Search code examples
javaunicodecompiler-constructionantlrjavacc

JavaCC and Unicode issue. Why \u696d cannot be managed in JavaCC although it belong to the range "\u4e00"-"\u9fff"


We're trying to use JavaCC as a parser to parse source code which is in UTF-8( the language is Japanese). In JavaCC, we have a declaration like:

< #LETTER:
  [
   "\u0024",
   "\u0041"-"\u005a",
   "\u005f",
   "\u0061"-"\u007a",
   "\u00c0"-"\u00d6",
   "\u00d8"-"\u00f6",
   "\u00f8"-"\u00ff",
   "\u0100"-"\u1fff",
   "\u3040"-"\u318f",
   "\u3300"-"\u337f",
   "\u3400"-"\u3d2d",
   "\u4e00"-"\u9fff",
   "\uf900"-"\ufaff"
  ]
>

If it meets a string like "日建フェンス工業", it will fail because of 業 character. If I remove it, it works as expected. The code of 業 character is "\u696d", and as you can see in the declaration, it should belong to the range "\u4e00"-"\u9fff"

Any suggestion on this?

PS: If we rewrite this grammar using Antlr, how does it look like

Thank you so much


Solution

  • There is nothing wrong with your token fragment and nothing wrong with JavaCC. The problem lies elsewhere.

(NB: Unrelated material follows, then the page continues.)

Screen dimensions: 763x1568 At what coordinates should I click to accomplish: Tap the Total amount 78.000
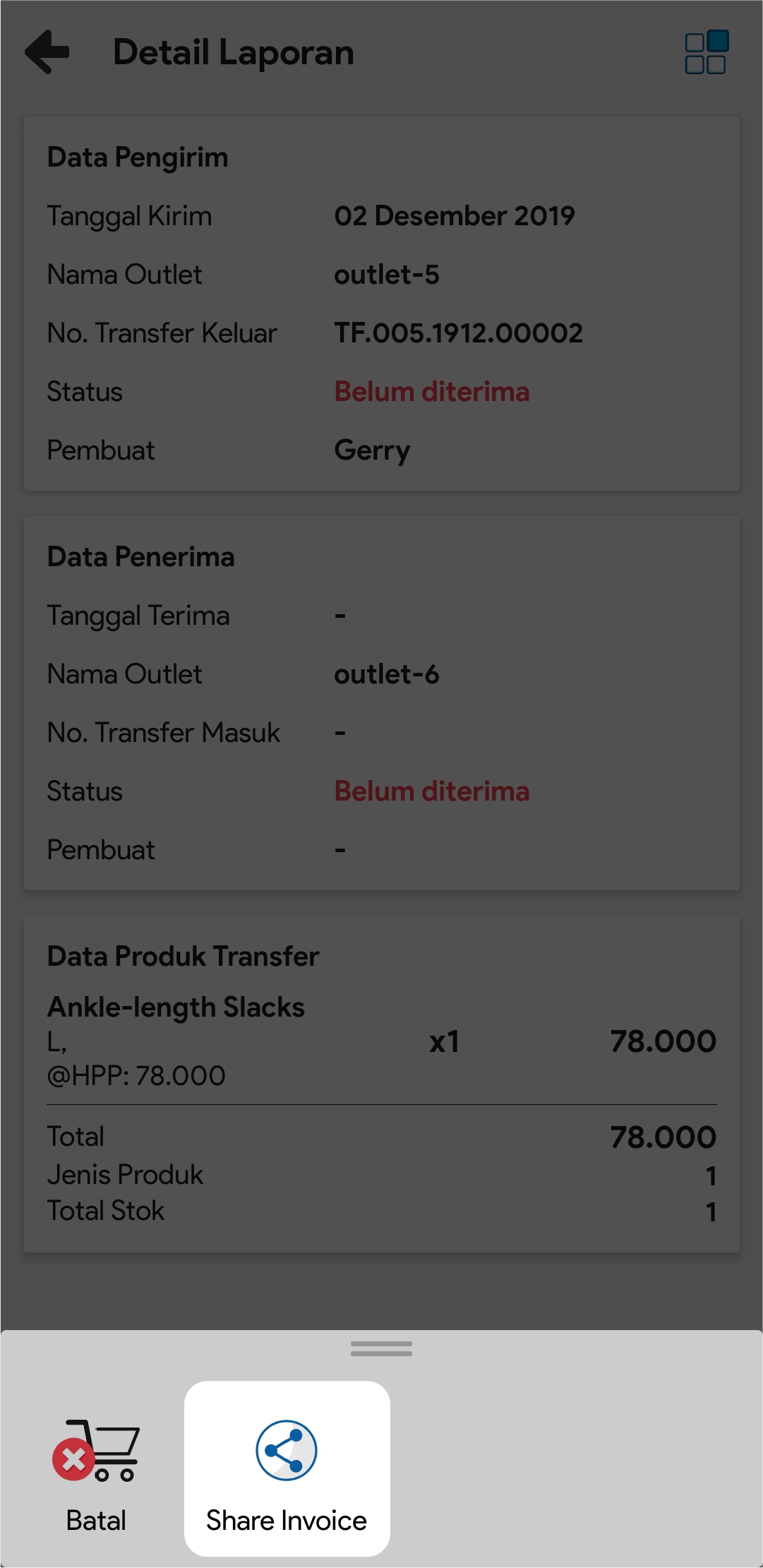tap(663, 1137)
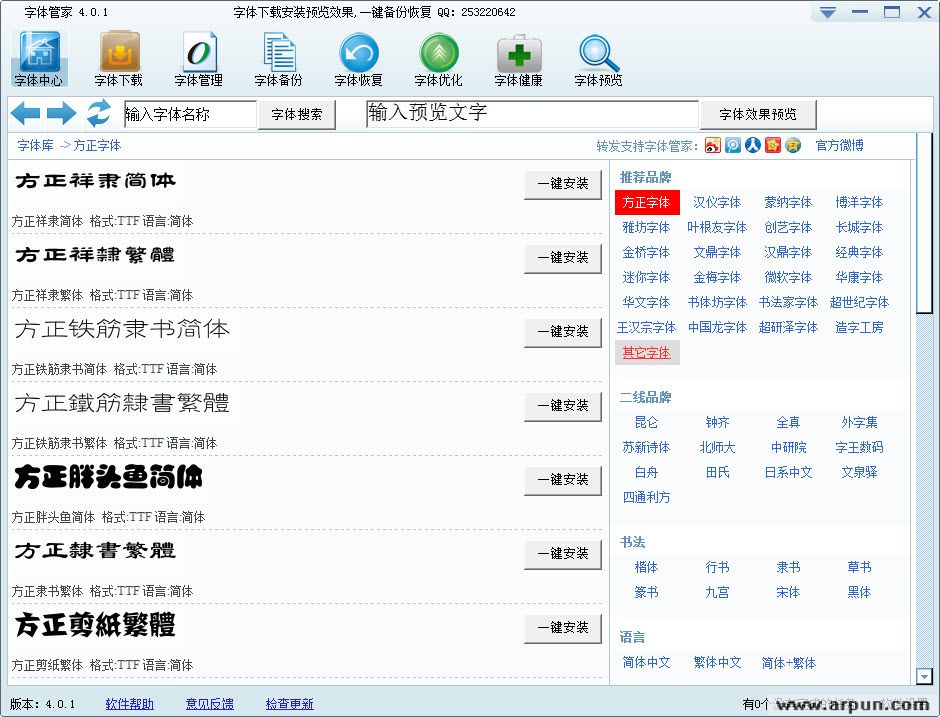Switch to the 其它字体 category tab

click(x=646, y=352)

    Here is a JavaCC specification made by copying and pasting your problem code into JavaCC.

    options {
      static = true;
      debug_token_manager = true ; }
    
    PARSER_BEGIN(MyNewGrammar)
    package funnyunicode;
    import java.io.StringReader ;
    
    public class MyNewGrammar
    {
      public static void main(String args []) throws ParseException
      {
        MyNewGrammar parser = new MyNewGrammar(new StringReader("日建フェンス工業"));
        MyNewGrammar.go() ;
        System.out.println("OK."); } }
    PARSER_END(MyNewGrammar)
    
    TOKEN :
    {
      < WORD : (<LETTER>)+ >
    |
      < #LETTER:
      [
       "\u0024",
       "\u0041"-"\u005a",
       "\u005f",
       "\u0061"-"\u007a",
       "\u00c0"-"\u00d6",
       "\u00d8"-"\u00f6",
       "\u00f8"-"\u00ff",
       "\u0100"-"\u1fff",
       "\u3040"-"\u318f",
       "\u3300"-"\u337f",
       "\u3400"-"\u3d2d",
       "\u4e00"-"\u9fff",
       "\uf900"-"\ufaff"
      ] >
    }
    
    void go() :
    {Token tk ; }
    {
      tk=<WORD> <EOF>
    }
    

    And here is the output from the resulting Java program

    Current character : \u65e5 (26085) at line 1 column 1
       Starting NFA to match one of : { <WORD> }
    Current character : \u65e5 (26085) at line 1 column 1
       Currently matched the first 1 characters as a <WORD> token.
       Possible kinds of longer matches : { <WORD> }
    Current character : \u5efa (24314) at line 1 column 2
       Currently matched the first 2 characters as a <WORD> token.
       Possible kinds of longer matches : { <WORD> }
    Current character : \u30d5 (12501) at line 1 column 3
       Currently matched the first 3 characters as a <WORD> token.
       Possible kinds of longer matches : { <WORD> }
    Current character : \u30a7 (12455) at line 1 column 4
       Currently matched the first 4 characters as a <WORD> token.
       Possible kinds of longer matches : { <WORD> }
    Current character : \u30f3 (12531) at line 1 column 5
       Currently matched the first 5 characters as a <WORD> token.
       Possible kinds of longer matches : { <WORD> }
    Current character : \u30b9 (12473) at line 1 column 6
       Currently matched the first 6 characters as a <WORD> token.
       Possible kinds of longer matches : { <WORD> }
    Current character : \u5de5 (24037) at line 1 column 7
       Currently matched the first 7 characters as a <WORD> token.
       Possible kinds of longer matches : { <WORD> }
    Current character : \u696d (26989) at line 1 column 8
       Currently matched the first 8 characters as a <WORD> token.
       Possible kinds of longer matches : { <WORD> }
    ****** FOUND A <WORD> MATCH (\u65e5\u5efa\u30d5\u30a7\u30f3\u30b9\u5de5\u696d) ******
    
    Returning the <EOF> token.
    
    OK.
    

    As you can see the generated tokenizer has no trouble seeing \u696d as a LETTER.